I had to try again, for Kinsey’s sake. “Noah, I could call—”

“No.”

I tensed. “Why not?”

“Because it brings someone else into this mess we’ve made ever since Aaron was taken.”

“Like telling King to miss me and shoot Teresa?”

He inhaled sharply, practically a gasp. His fingers closed over my shoulder. I pivoted and felt the sting against my open palm. Saw Noah’s head snap sideways and the red imprint blossoming on his cheek. Neither of us moved. Seconds passed before I remembered to breathe. I crossed my arms over my chest, as if that could keep my rage tucked inside.

“You ask me to help you,” I said darkly. “You ask me to trust you. Then you fucking lie to me. Again!”

“Dahlia, I’m—”

I held up a silencing hand. “If you say you’re sorry one more time the next place I hit you will not be your face. The only words I want to hear from you, Noah, are why. You barely knew me. You could have let King kill me, done your other favors, paid the money, and had Aaron back by now. So why?”

A storm of emotions brewed behind his eyes. Emotions I simply could not interpret—would not. He needed to say it, damn him.

“Any explanation I could give you,” he finally said, “will just sound like a worn-out cliché.”

“Sure, right, because feelings are clichés.”

Anger broke to the surface, seeming to darken his green eyes. “Tell me what you want me to say, Dal.

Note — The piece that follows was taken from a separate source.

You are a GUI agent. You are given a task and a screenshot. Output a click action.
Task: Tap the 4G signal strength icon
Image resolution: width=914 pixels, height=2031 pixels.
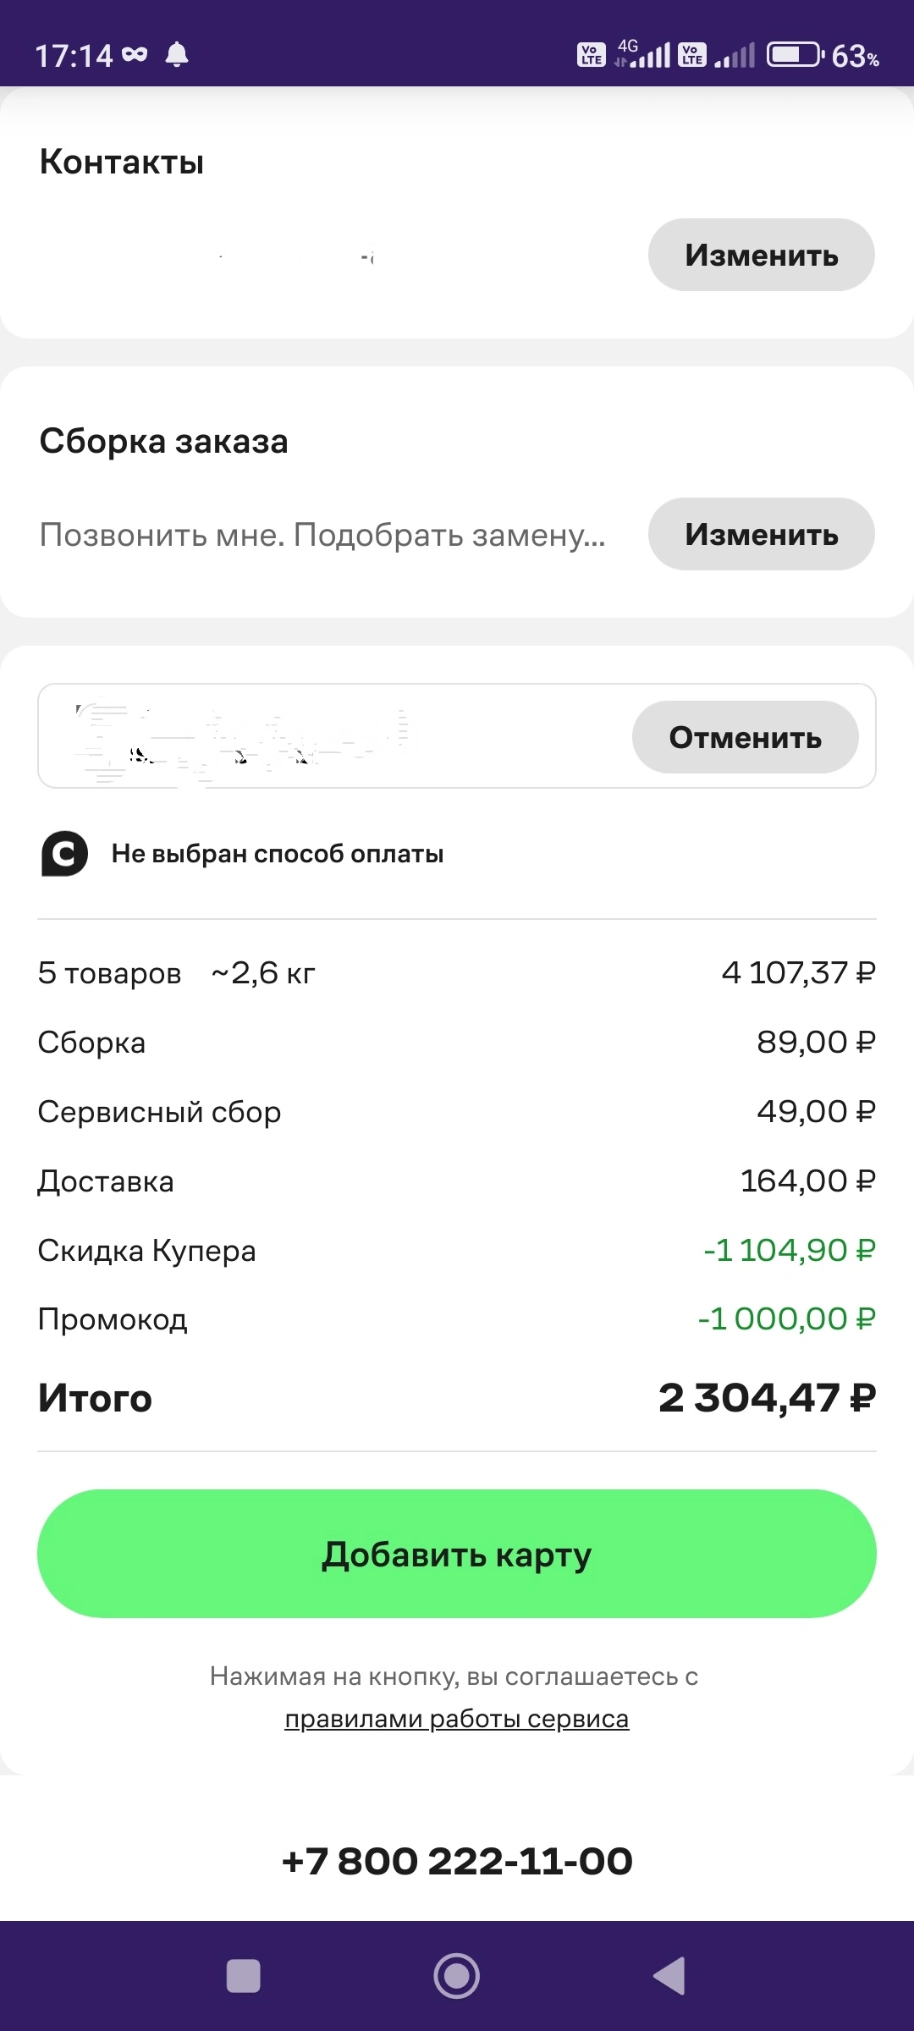pos(643,54)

What do you need to hear?”

“Nothing.” If he had to ask, I didn’t want to hear it. Not now, not ever. “Do you have a phone?”

“For what?” he asked, narrowing his eyes.

To shove up your ass.

“I need to call Gage and let him know I’m alive, for one thing. And maybe I can find out exactly what happened at the parking garage.”

He hesitated, and I was glad. I didn’t even trust myself always to do the right thing—as if I knew what the right thing was in this situation—so he had no business doing so when I couldn’t. I had no clue what I’d really say once I got on the phone.

Noah reached into the back pocket of his jeans and produced a cell phone. I took it and slipped past him into the hallway. He didn’t follow.

I walked into the other bedroom and closed the door, aware of the power in my hands. Power over his family’s future with a single call. Only that wasn’t true, was it? He hadn’t followed me to listen in or monitor my conversation. He’d trusted me not to betray his family. Then again, he could have just asked Jimmy to read my mind.

I flipped a light switch. A single, bare bulb hung from an exposed ceiling fixture. The bed was neatly made. A suitcase had been shoved haphazardly into a corner, near a broken wooden chair. The furniture was younger, the bed smaller. A child’s room at one time, probably a boy.

I sat on the edge of the bed, but instead of dialing Gage’s private com, I dialed Ethan’s. It rang half a dozen times, and just as I resigned myself to leaving a message, the line clicked over.

“Hello?” Ethan’s voice, uncertain and curious. Noise in the background was intermittent and hazy, as though he was in a car.

“It’s me,” I said.

“Dahlia? Where the hell are you?” The concern I detected was genuine, the question immediate.